- Directed by: Anthony Stern
- Written by: Anthony Stern
- Produced by: Iris Sawyer Jeremy Mitchell Alan Callan
- Cinematography: Anthony Stern
- Edited by: Anthony Stern Anthony Sloman
- Music by: Pink Floyd
- Production company: British Film Institute
- Release date: 1968;
- Running time: 15 min
- Country: United Kingdom

= San Francisco (1968 film) =

1968 British film by Anthony Stern

San Francisco is a 1968 impressionistic documentary short film directed by Anthony Stern.

The film, cut to a version of "Interstellar Overdrive" as performed by Pink Floyd in 1966, pioneered the use of 16mm single frame cinematography in the late 1960s.

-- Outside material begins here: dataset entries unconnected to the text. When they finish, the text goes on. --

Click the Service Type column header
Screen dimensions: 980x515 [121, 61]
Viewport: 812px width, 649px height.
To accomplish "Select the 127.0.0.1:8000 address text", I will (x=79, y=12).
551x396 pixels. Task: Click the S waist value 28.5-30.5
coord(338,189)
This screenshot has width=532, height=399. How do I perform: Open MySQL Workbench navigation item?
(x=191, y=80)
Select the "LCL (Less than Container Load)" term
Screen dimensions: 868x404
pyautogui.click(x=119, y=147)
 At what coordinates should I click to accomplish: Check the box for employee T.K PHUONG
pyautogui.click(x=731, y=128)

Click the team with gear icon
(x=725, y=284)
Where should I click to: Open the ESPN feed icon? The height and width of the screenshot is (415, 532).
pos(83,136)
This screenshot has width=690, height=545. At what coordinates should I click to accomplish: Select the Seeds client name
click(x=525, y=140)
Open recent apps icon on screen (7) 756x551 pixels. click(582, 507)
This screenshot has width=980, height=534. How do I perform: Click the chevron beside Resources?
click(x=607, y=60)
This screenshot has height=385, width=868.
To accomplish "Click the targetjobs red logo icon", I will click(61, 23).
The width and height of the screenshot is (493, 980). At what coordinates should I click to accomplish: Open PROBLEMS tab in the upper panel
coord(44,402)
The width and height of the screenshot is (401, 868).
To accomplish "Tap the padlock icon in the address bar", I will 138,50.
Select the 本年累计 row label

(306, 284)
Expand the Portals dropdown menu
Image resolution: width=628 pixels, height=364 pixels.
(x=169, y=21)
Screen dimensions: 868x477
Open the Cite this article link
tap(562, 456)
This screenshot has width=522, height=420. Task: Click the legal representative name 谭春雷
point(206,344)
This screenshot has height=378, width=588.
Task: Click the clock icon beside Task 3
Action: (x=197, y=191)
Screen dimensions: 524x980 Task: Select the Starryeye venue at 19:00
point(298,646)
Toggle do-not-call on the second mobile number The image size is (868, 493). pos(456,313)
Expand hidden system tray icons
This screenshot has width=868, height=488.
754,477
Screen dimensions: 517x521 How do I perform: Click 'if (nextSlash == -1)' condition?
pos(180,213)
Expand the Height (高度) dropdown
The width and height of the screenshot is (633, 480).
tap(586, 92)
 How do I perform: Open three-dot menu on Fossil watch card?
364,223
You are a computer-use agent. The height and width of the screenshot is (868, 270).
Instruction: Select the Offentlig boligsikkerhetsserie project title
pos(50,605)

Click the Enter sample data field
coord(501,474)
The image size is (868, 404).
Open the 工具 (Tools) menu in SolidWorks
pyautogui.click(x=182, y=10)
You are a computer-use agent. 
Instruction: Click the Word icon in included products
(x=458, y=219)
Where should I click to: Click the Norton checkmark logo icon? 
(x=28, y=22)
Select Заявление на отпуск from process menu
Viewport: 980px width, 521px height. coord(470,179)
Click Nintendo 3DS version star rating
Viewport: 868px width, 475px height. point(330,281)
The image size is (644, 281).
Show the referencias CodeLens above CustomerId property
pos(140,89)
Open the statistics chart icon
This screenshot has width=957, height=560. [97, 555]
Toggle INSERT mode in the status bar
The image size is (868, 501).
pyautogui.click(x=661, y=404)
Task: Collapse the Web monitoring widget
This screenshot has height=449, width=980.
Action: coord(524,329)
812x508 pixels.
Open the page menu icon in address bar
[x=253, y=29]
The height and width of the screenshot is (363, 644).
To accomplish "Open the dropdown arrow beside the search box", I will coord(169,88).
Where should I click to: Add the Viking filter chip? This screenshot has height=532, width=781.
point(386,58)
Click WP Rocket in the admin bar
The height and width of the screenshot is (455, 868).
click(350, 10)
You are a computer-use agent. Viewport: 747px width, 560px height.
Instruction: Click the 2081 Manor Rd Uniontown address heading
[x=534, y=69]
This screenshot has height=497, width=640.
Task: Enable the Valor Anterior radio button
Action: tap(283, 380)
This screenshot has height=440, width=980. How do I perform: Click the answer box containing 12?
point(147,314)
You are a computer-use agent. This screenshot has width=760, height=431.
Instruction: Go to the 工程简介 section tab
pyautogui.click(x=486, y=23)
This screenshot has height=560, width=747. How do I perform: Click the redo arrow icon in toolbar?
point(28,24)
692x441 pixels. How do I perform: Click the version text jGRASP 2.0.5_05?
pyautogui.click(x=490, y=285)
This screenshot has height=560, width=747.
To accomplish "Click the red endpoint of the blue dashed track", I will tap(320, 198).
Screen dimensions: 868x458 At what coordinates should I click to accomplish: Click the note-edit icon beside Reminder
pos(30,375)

The film was produced by the British Film Institute (BFI) and by Iris Sawyer, Jeremy Mitchell, and Alan Callan.

== Reception ==
The Monthly Film Bulletin wrote: "Anthony Stern's film revives the 'city symphony', a genre that dates back to the early avant-garde film-making. The city images he chooses range from the banal (supermarkets, neon signs) and the tourist cliché to a specially staged pseudo-occult game involving a nude girl. However, the subject is no more than an excuse for a display of virtuoso technique, whose speed is presumably in response to the frenetic pace of city life – an observation neither novel nor especially relevant to San Francisco. Stern's photography is his main strength: fast motion or long clusters of single frames occasionally slowing to normal speed for a single image of a striking face or location. He also uses a technique familiar from his collaboration with Peter Whitehead on Tonite Let's All Make Love in London – the jerky re-animation of frozen frames; and the filmis edited to the same version of The Pink Floyd's 'Interstellar Overdrive' as used in Whitehead's film. Stern's techniques seem to be more of a means without an end; and even on its simplest level, as a fast coloured lightshow, the film lacks the wit and subtlety found in such American antecedents as Ben van Meter's Up Tight, L.A. is Burning . . . Shit."

==Accolades==
The film won awards for cinematography at the 1969 Oberhausen Short Film Festival, the 1969 Melbourne International Film Festival, and the Sydney Film Festival.